The “Disappearing”publishing business in China, an Interview of a publisher Liu Dongli


Publisher Liu Dongli at a business meeting. Photo provided by Dongli Liu

Nowadays, with the developing of technology, publications in print (paper copies) are gradually disappearing in the Chinese market. Instead, all the publications such as books, magazines have gone digital; people today has a different way of getting information that is through the internet. Dongli Liu, a editor, writer, publisher, documentary producer has something to say about the vanishing business of paper publications.

On May 18th, 2016, Liu talked about his idea about the trend and future of the print publication business from his own perspective. “Speaking of the trend of this business, overall it is decreasing rapidly these days,” said by Liu, “because more and more people prefer to read online or through digital devices instead of real books, it certainly strike the industry. Books in China today is seeking for its own unique way of surviving. Readers today are what we called they are ‘shallow reading’, they take a glance at the information on their phone or computer. And the old generation reading newspaper or books are called the ‘deep in reading’ which they consume the information from a deeper angle.”

Overall, what the publishers in China want to do is to make the paper publications become more delicate and more personalized. The publishers are trying to provide better content and better design so the consumer want to buy it. And they also want to include different concept and cover different perspectives than it used to be.

As a a editor, writer, publisher, documentary produce, Liu has a lot of experience and went through a lot of stage of the business. He was born in 1961, and graduated top from the Northeast Normal University in China (it is still one of the best college in China) in 1984. And later he became a professor of literature in Northeast Forestry University for several years. Afterwards, he went to work as an editor in the publisher under State Forestry Administration of the People’s Republic of China. Now he is the deputy director of the company and chief editor. He wrote several famous book in China, publishing over 80 academic articles and have won several literature reward in China. And recently, the documentary of Jiangxi province was aired on CCTV (China Central Television – which is a government owned channel).

“We see the trend of the paper publications, and all the publishers are trying to achieve this so called “post-technology” paper publications. But certainly there are a lot of barriers as well,” Liu continued talking about. “The publishing now facing the problem that, they are more focusing on the quantity instead of the quality of the publications. And that absolutely caused the publishers losing a large portion of their readers. And another problem would be there are way too many similarities in the publications today. When some publishers saw some successful publications and they would simply take others’ idea and make a similar one. This is another reason that he business is decreasing today.”

“From my point of view, this is the time of changing. Either you follow the trend or you are abandoned by the market,” said Liu. “The publishers now they need to seek for changing on their own, they have to think about how to change; not wait for the time that they have to change then just like DVD it will be buried with history.”

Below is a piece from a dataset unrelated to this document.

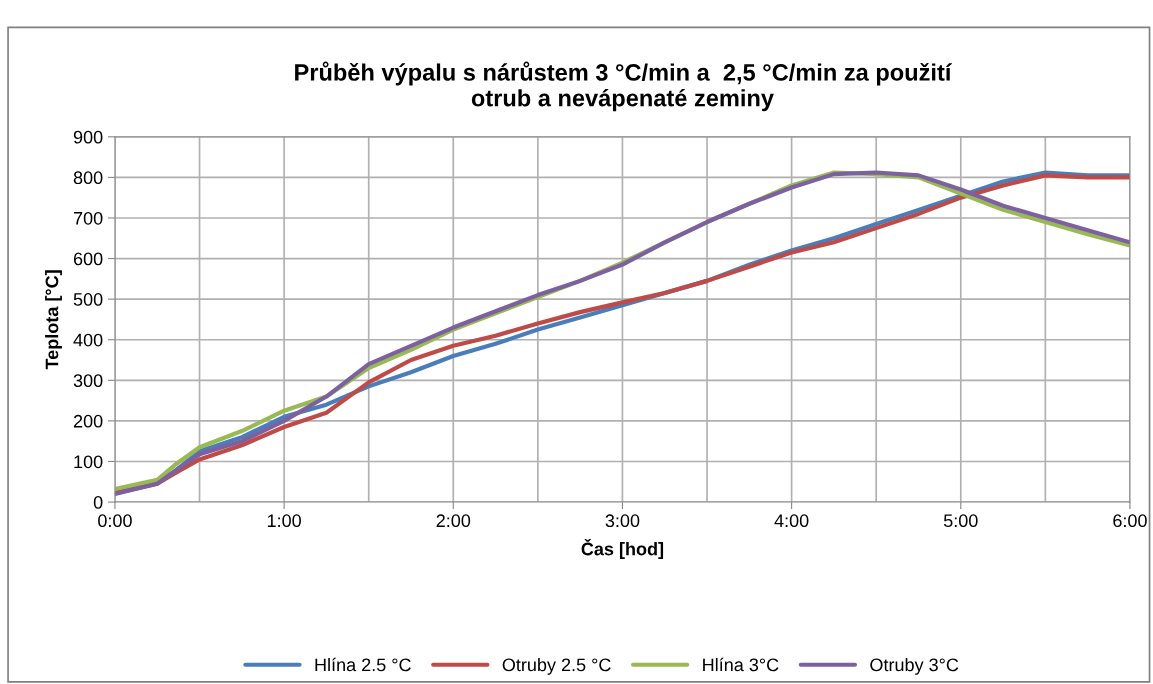 The width and height of the screenshot is (1153, 684). Describe the element at coordinates (556, 666) in the screenshot. I see `legend-label: Otruby 2.5 °C` at that location.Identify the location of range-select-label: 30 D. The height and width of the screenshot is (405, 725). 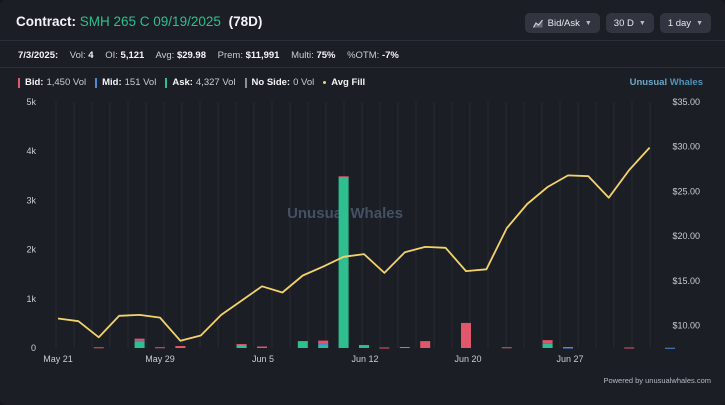
(624, 23).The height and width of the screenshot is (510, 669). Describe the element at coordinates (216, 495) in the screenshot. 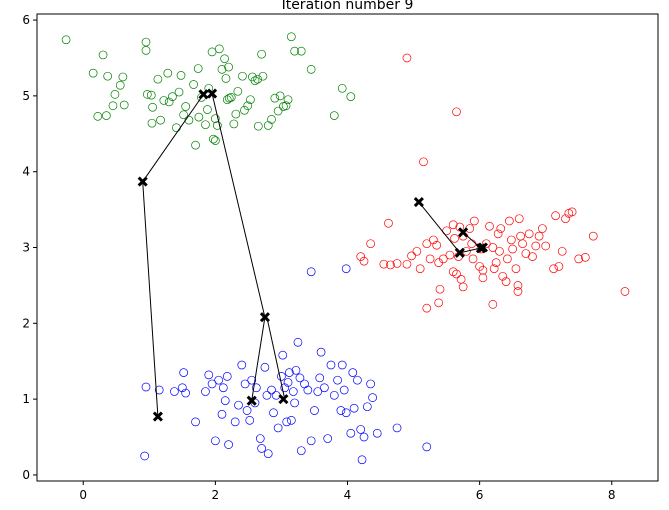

“I wouldn’t say that the paper publication has become a ‘sunset’ business. Technically, there aren’t any ‘sunrise’ or ‘sunset’ business. People are still reading today, not everyone consume their information through images and videos. Actually, the amount of publications that the readers acquire are more than ever. They want to read more, they have more ways to read things. But informatization doesn’t mean that people are getting more knowledge. The scholars still have to publish academic articles, they still have to write books thus the paper publications won’t completely vanish in the society. At least not 100 years. It would eventually become luxuries one day ” Liu added that.